Qu’ai-je donc fait autre chose que de mettre la sainte Écriture au-dessus de la raison ? Je défie, encore une fois, qu’on me montre une proposition répréhensible dans mes réponses à Pascal.

Je vous prie de conférer sur cela avec vos amis, et de vouloir hien me mander si je m’aveugle.

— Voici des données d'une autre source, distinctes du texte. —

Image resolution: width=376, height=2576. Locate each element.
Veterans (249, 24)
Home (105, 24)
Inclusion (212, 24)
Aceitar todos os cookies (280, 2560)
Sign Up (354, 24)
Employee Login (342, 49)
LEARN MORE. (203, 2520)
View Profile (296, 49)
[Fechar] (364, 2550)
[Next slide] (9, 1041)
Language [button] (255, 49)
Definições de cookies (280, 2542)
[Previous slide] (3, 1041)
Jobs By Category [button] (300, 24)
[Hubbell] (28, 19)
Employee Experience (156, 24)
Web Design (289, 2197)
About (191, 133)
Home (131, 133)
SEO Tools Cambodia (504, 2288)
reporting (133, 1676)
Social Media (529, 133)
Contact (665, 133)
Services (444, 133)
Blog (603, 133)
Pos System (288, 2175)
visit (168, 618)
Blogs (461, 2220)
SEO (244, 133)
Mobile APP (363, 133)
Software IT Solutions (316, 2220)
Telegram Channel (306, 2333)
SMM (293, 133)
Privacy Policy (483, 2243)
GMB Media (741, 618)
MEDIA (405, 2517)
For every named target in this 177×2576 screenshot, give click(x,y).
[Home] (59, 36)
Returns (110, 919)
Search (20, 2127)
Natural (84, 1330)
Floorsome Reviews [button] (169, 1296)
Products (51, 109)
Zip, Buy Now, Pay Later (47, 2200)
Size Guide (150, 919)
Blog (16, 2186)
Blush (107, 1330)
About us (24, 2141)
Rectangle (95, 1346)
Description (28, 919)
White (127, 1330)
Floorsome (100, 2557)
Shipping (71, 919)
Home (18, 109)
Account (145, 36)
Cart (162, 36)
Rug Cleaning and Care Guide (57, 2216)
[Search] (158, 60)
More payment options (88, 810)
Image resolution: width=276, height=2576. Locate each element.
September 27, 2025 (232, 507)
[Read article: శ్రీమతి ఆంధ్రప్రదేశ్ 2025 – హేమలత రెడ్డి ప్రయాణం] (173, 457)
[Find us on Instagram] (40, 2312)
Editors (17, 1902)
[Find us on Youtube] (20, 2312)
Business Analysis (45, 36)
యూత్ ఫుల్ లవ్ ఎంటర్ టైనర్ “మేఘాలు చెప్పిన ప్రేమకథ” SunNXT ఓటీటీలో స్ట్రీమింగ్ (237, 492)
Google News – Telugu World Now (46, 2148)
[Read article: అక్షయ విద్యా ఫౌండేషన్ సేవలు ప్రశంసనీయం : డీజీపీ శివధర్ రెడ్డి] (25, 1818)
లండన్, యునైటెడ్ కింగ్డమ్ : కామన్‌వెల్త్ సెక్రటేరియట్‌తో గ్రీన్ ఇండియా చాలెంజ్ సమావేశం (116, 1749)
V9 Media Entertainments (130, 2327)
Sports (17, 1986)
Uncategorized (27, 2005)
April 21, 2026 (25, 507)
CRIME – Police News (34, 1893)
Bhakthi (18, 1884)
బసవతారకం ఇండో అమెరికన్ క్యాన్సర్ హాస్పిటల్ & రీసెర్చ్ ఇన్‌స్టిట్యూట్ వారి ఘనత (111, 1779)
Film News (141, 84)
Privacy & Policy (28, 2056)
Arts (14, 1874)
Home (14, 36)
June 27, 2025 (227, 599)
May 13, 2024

Vous verrez bientôt Mme  du Châtelet. L’amitié dont elle m’honore ne s’est point démentie dans cette occasion. Son esprit est digne de vous et de M. de Maupertuis, et son cœur est digne de son esprit. Elle rend de bons offices à ses amis, avec la même vivacité qu’elle a appris les langues et la géométrie ; et, quand elle a rendu tous les services imaginables, elle croit n’avoir rien fait ; comme, avec son esprit et ses lumières, elle croit ne savoir rien, et ignore si elle a de l’esprit. Soyez-lui bien attachés, vous et M. de Maupertuis, et soyons toute notre vie ses admirateurs et ses amis. La cour n’est pas trop digne d’elle ; il lui faut des courtisans qui pensent comme vous. Je vous prie de lui dire à quel point je suis touché de ses bontés. Il y a quelque temps que je ne lui ai écrits et que je n’ai reçu de ses nouvelles ; mais je [1]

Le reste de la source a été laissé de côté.